Dear Reader, if we have successfully painted this scene in your mind, you are doubtless wondering, as was Shawn, about the fate of the man on the floor. You may also feel a twinge of disappointment that Shawn was not the one to answer when the situation called for action. If it’s any consolation, rest assured that you’re coming down no harder on Shawn than he was on himself. 

Eventually a pair of orderlies strolled in with a stretcher and wheeled the man away. The guy who’d been working so diligently to save his life got back in line, and chow rolled on as ever. In the penitentiary, as in nature, life and death were a matter of course. The show must go on.

VI. 

“Sumthin’ wrong with you?” 

This was an unusually insightful question coming from another convict. Granted, Bobby Lee wasn’t asking if Shawn was struggling with a personal issue. He wanted to know why, after all the practice they had put in, his fist just smashed into Shawn’s ear. 

It wasn’t that Shawn wanted to get hit. He didn’t. Not consciously. 

“Get your head on straight.” 

Shawn started stepping. He moved, he blocked, but his heart wasn’t in it. Scarcely a minute went by before Bobby Lee connected with his jaw and dropped him to a knee. 

“Did ya wake up retarded today?” This was Bobby Lee’s idea of a motivational speech. “Your dumb ass acts like it forgot everything.” 

Most days Shawn wished he could. Like one morning he’d wake up and the nightmare wouldn’t just be over — it never would have happened. Deep inside, that had been his secret prayer to a nameless deity that had yet to answer. 

“All right, princess.
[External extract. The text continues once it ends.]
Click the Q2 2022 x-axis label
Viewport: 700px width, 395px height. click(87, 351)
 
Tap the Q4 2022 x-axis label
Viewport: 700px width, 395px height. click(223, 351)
We’re stopping before you end up with a black eye and them folks wanna know how you got it.” 

“Them folks” were the authorities, the prison administration. It was never smart to get them involved in your business.

Still a bit rattled, Shawn flopped down on the nearest chair. Although he had yet to have a “good” day in prison by free-world standards, he’d had many better than this. 

What was a man’s life worth? Did that value change based on the color of his skin? Shawn hated to admit he may have been less hesitant to have helped the old man if he had been white, yet even if he had been Shawn was still unsure he would’ve tried. This place had gotten under his skin. 

When he had first met Bobby Lee and come to grips with the idea that he should learn to defend himself, he had naively inquired about the rules governing prison fights. 

“Rules?” Bobby Lee had scoffed. “Ain’t no damn rules. Whoever swings first and fights dirtiest usually wins.”

Spoken like a true trailer-park Sun-Tzu, Shawn had thought. In a war waged without laws, the side unhindered by ethics gained the advantage. 

He hadn’t ruminated on it much at the time, just filed it away with all the other nuggets of penitentiary wisdom that had been laid on him: mind your own business, keep your boots laced, do your time, don’t let your time do you. Reflecting on Bobby Lee’s words now though, Shawn at last reached the conclusion he had been anxious to avoid. 

If this was the kind of battle he was fighting, he had already lost.